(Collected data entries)

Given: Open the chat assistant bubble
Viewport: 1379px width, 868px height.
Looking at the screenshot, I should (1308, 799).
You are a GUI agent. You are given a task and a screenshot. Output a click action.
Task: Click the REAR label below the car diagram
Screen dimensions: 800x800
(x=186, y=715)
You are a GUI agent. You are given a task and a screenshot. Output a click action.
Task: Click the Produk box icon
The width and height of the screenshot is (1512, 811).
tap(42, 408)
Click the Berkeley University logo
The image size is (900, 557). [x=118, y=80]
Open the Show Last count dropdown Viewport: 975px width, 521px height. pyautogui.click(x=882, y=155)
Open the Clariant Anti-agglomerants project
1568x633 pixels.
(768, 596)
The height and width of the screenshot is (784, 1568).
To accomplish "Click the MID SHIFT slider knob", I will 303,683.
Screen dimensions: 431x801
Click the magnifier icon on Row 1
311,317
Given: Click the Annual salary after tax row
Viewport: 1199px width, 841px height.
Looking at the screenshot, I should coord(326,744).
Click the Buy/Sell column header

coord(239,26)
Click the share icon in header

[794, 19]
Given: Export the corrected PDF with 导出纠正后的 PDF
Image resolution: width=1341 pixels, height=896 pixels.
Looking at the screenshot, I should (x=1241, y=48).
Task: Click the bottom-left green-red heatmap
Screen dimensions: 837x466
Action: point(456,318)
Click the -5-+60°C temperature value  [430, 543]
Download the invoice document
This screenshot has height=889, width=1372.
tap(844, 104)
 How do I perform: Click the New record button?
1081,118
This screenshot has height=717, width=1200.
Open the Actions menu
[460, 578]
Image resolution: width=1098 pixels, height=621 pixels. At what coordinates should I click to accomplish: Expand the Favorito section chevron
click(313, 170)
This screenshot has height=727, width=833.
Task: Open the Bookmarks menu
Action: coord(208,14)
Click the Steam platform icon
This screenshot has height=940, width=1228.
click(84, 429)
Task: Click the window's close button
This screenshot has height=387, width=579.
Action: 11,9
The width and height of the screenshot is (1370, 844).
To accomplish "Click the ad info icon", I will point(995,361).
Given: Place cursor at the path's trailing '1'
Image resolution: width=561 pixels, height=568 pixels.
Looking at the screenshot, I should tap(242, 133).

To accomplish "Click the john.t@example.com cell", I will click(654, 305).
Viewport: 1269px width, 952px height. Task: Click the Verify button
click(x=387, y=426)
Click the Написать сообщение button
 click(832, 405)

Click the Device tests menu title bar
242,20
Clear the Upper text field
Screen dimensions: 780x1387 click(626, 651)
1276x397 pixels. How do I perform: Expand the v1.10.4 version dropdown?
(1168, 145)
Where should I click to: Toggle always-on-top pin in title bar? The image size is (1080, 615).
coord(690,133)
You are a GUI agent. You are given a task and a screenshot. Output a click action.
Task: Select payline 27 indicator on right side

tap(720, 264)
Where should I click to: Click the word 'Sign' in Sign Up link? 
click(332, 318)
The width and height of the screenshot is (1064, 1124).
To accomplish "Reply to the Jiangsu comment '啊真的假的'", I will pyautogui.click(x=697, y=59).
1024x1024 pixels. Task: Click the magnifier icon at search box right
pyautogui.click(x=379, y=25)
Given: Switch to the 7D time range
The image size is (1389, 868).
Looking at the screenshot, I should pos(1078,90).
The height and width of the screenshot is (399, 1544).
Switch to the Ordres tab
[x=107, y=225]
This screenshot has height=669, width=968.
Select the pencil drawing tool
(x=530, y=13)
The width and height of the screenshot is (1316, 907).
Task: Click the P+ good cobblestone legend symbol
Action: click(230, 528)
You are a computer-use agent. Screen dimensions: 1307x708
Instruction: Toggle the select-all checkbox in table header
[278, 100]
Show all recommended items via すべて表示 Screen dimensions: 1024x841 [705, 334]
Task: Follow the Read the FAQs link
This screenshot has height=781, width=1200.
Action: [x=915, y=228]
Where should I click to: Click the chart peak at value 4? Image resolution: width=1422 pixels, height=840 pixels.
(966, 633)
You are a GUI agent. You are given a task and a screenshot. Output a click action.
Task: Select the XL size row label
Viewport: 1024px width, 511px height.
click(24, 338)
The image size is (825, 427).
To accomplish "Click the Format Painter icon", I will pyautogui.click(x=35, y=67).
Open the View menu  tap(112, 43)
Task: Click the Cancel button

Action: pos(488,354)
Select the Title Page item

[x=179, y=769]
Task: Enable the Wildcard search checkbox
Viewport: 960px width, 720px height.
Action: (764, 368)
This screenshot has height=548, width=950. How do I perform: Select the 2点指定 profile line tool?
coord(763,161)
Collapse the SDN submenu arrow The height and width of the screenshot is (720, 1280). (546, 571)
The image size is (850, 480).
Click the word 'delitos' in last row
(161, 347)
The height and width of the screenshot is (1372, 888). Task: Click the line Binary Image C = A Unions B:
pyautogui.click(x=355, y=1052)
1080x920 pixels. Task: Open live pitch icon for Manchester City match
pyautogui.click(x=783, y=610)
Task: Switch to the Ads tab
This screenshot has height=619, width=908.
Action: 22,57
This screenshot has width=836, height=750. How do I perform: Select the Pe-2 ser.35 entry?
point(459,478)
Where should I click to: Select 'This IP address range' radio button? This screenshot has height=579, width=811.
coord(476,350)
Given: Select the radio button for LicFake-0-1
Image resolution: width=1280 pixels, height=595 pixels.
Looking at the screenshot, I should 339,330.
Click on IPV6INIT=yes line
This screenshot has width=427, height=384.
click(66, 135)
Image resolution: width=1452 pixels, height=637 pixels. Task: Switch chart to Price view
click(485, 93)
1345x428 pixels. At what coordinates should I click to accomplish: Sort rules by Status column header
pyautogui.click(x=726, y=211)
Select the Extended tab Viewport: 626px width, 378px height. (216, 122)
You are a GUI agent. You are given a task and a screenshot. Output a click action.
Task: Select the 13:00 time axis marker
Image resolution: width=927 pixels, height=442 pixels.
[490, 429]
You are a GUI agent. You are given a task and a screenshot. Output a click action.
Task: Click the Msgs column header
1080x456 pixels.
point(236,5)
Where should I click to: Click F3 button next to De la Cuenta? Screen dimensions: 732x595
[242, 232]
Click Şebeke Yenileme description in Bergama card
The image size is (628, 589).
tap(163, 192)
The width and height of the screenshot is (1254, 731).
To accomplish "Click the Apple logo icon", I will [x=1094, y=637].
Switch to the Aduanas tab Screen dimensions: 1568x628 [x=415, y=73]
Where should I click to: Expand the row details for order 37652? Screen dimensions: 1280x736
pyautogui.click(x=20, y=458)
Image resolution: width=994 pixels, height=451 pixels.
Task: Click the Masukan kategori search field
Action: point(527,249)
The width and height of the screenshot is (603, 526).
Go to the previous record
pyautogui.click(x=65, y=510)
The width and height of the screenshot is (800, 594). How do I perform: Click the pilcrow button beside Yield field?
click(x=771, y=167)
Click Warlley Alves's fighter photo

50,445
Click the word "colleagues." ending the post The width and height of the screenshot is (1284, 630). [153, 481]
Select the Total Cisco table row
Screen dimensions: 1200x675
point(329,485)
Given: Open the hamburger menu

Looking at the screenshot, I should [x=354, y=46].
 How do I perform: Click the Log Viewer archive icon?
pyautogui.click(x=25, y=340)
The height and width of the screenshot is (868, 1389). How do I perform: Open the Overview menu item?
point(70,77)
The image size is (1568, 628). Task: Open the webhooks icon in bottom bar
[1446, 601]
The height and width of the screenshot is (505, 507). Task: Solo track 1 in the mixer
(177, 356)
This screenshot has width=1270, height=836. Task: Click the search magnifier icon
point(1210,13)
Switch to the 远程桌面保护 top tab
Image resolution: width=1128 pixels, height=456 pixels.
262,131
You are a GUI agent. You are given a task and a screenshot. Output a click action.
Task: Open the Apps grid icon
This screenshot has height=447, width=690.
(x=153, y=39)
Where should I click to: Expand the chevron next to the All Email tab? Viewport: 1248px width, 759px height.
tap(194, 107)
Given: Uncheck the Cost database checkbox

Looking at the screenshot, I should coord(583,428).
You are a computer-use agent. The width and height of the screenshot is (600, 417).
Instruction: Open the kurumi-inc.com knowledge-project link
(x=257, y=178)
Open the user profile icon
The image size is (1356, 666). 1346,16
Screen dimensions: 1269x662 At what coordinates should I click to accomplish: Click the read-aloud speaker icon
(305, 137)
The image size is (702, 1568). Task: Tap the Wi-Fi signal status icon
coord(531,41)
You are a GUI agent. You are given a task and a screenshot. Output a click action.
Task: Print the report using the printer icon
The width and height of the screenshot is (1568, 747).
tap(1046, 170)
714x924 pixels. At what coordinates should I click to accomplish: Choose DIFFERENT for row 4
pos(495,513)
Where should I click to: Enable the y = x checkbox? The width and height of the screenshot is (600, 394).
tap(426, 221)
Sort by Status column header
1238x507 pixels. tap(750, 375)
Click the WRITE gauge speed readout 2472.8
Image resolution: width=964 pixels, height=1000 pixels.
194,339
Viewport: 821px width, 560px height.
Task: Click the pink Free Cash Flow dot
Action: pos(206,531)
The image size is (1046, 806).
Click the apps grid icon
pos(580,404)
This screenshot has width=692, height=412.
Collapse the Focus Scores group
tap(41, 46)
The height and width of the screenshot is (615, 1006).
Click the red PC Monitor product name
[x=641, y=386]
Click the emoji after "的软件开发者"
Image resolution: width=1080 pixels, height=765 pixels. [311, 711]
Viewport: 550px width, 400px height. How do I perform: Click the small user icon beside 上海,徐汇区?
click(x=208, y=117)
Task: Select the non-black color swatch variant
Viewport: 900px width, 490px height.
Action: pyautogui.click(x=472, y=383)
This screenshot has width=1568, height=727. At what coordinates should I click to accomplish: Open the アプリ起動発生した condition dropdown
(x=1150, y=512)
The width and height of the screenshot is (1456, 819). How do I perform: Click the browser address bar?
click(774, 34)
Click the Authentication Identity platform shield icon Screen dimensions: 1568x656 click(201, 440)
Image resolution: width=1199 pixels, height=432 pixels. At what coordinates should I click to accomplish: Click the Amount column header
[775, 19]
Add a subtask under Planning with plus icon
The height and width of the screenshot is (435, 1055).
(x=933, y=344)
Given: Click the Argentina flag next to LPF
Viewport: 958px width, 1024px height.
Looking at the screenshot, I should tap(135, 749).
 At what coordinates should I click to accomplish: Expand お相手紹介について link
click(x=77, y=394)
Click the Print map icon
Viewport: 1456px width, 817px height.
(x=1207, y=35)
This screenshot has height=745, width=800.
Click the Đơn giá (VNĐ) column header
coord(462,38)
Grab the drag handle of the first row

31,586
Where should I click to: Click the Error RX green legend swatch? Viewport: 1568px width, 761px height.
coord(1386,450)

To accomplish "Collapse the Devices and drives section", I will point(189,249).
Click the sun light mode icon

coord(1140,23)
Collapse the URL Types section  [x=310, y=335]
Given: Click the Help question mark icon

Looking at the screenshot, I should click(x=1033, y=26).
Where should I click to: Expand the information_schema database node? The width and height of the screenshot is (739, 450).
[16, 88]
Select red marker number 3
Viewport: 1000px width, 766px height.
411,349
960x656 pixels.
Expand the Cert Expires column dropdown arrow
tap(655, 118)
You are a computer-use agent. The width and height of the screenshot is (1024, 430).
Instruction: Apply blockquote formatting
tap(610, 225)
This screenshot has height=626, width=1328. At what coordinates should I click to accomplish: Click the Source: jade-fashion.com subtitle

Directions:
Check each line of the data above for the string "time", and copy the ones that have it.

Answer to this problem:
Given: Switch to the 7D time range
Task: Select the 13:00 time axis marker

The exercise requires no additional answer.